◆ **What is being asked**: Transcribe the listing word for word, from the line containing "Screen dimensions: 1208x980" through the final line, both ends included.

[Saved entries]
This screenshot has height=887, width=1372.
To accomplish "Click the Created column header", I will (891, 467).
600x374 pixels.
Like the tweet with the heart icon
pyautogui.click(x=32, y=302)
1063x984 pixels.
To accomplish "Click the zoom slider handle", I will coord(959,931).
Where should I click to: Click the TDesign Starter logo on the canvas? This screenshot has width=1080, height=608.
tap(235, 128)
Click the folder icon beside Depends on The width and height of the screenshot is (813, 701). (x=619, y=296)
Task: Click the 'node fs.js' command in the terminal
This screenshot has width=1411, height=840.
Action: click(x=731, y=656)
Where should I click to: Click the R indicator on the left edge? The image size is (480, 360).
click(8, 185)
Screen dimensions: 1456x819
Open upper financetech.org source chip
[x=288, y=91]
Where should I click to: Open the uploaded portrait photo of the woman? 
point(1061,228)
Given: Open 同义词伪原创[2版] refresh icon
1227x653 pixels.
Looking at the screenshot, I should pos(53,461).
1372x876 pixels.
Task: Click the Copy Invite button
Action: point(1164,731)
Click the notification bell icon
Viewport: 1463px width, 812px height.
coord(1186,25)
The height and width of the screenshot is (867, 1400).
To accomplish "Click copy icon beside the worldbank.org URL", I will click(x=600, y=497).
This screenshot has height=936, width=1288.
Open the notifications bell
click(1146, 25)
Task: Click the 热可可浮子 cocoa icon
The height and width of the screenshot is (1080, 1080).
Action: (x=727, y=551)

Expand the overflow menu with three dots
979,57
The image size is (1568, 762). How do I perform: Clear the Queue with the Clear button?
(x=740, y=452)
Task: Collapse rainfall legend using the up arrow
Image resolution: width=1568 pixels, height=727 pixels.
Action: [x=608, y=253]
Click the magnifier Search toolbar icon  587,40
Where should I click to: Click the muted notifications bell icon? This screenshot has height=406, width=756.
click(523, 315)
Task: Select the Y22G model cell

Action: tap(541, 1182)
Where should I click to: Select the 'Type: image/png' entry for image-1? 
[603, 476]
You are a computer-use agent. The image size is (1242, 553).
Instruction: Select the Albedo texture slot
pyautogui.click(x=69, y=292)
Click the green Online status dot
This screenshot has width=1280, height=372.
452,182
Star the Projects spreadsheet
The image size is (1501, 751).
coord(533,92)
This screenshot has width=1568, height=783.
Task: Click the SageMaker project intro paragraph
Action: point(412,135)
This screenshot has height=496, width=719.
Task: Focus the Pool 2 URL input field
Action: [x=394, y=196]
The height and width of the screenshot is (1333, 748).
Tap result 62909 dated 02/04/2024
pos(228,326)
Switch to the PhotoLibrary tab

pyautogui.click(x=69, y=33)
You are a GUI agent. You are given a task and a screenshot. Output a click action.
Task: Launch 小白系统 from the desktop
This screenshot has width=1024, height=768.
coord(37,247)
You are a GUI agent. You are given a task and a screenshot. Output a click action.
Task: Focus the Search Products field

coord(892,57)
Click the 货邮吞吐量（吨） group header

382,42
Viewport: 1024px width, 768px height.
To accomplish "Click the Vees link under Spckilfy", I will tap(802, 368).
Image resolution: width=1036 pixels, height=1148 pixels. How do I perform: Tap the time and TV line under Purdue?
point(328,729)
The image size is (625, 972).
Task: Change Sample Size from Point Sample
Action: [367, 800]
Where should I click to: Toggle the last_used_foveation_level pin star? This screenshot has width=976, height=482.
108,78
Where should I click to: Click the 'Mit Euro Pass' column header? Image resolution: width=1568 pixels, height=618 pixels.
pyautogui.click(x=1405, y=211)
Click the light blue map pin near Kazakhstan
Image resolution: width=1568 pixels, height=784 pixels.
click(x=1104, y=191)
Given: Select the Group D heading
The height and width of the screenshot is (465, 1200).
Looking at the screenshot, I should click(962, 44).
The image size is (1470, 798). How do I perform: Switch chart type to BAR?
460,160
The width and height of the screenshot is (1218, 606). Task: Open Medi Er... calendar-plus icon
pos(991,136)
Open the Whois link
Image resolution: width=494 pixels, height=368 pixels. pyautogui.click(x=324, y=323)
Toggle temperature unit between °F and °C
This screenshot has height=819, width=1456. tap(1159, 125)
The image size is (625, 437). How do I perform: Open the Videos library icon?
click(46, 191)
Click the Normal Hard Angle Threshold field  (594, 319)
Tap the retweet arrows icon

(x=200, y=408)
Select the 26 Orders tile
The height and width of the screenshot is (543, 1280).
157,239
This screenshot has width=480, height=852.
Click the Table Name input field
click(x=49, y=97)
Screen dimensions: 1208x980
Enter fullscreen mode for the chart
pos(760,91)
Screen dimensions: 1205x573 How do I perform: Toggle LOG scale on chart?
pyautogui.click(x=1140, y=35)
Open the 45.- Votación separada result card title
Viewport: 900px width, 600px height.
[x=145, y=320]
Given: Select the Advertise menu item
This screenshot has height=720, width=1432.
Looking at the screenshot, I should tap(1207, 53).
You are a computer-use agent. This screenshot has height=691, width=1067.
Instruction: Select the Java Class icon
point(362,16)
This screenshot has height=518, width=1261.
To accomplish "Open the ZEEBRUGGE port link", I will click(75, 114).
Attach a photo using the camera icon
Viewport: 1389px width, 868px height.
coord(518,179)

◆ **Answer for the task**:
Screen dimensions: 1208x980
Enter fullscreen mode for the chart
pos(760,91)
Screen dimensions: 1205x573 How do I perform: Toggle LOG scale on chart?
pyautogui.click(x=1140, y=35)
Open the 45.- Votación separada result card title
Viewport: 900px width, 600px height.
[x=145, y=320]
Given: Select the Advertise menu item
This screenshot has height=720, width=1432.
Looking at the screenshot, I should tap(1207, 53).
You are a computer-use agent. This screenshot has height=691, width=1067.
Instruction: Select the Java Class icon
point(362,16)
This screenshot has height=518, width=1261.
To accomplish "Open the ZEEBRUGGE port link", I will click(75, 114).
Attach a photo using the camera icon
Viewport: 1389px width, 868px height.
coord(518,179)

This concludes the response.